Tom Peters has released a massive, 14-section slide deck that summarises both the evolution and current state of his thinking on management. When I was a manager, Peter’s work always resonated very strongly with me. Now that I’m an academic, it’s clear that there is a sound research base supporting most of his key arguments as well.
The section in the deck resonates with both my manager and my academic sides.
The key message from Peters is:
Whoever tries the most stuff wins. (WTTMSW)
As he points out, this approach is central to science, evolution, innovation, growth.
In another slide, he says:
“The difference between Bach and his forgotten peers isn’t necessarily that he had a better ratio of hits to misses. The difference is that the mediocre might have a dozen ideas, while Bach, in his lifetime, created more than a thousand full-fledged musical compositions. A genius is a genius, psychologist Dean Simonton maintains, because he can put together such a staggering number of insights, ideas, theories, random observations, and unexpected connections that he almost inevitably ends up with something great. ‘Quality,’ Simonton writes, ‘is a probabilistic function of quantity.’” *
—Malcolm Gladwell, “Creation Myth,” New Yorker
*Joe Murray, to TJP, on winning a Nobel in medicine for the 1st
successful organ transplant: “We did more procedures.”
Quality is a probabilistic function of quality – I’ve said this myself!

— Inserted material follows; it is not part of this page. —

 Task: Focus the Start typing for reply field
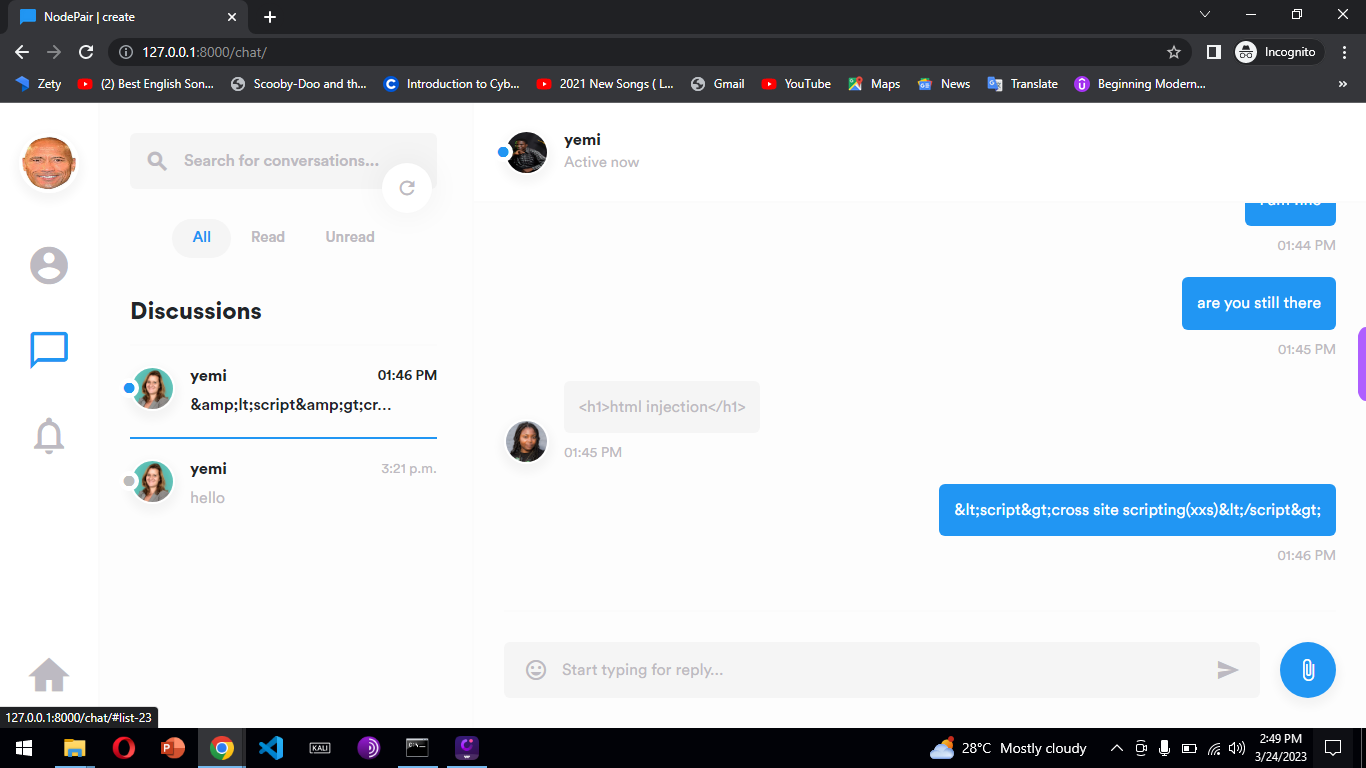pos(880,670)
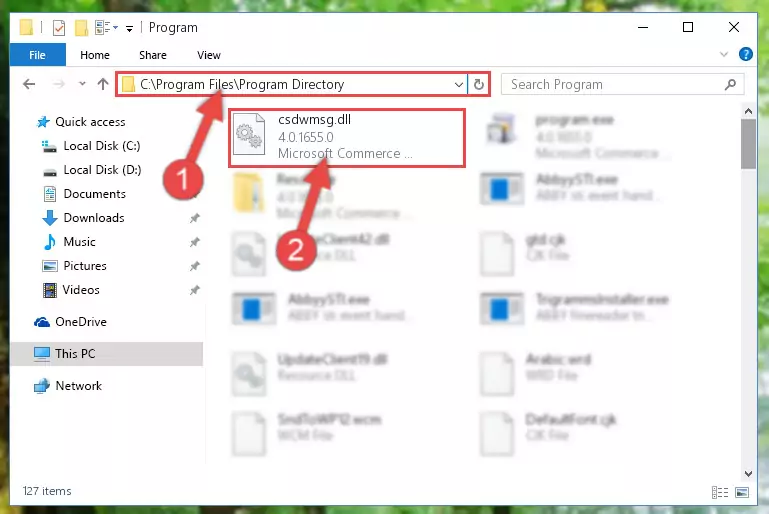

For innovators, this has some important implications:
- Action now! Innovators innovate. If we’re trying to become more innovative, the best thing to do is to start trying stuff. Don’t look for the perfect idea. Don’t plan to make sure you don’t make a mistake. Try stuff.

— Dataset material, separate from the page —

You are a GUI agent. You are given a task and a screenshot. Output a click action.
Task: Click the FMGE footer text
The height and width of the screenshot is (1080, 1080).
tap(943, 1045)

- Purpose is what grounds your experiments. The danger in just trying stuff is that you have no idea where you’ll end up. (Though that’s also the opportunity!) Dan Pontefract calls purpose the “leaders’ duty of care.” Nilofer Merchant says that purpose replaces marketing – and it what guides experiments:
Have a bigger goal. Have a reason to care that reaches beyond you / your product / your company. The secret is that it’s something people actually care about outside your organization – something they are already pursuing, and you happen to also be pursuing it. You then get to band together to go after common goal.
- Velocity becomes a key metric. How fast you move becomes really important.
What’s the last new thing you tried? If you can’t remember, or it’s been a while, it’s time to get going. This isn’t just for software startups either. Shawn Cunningham has a great example from a small manufacturing firm he’s worked with.
If whoever tries the most stuff wins, then you are what you try.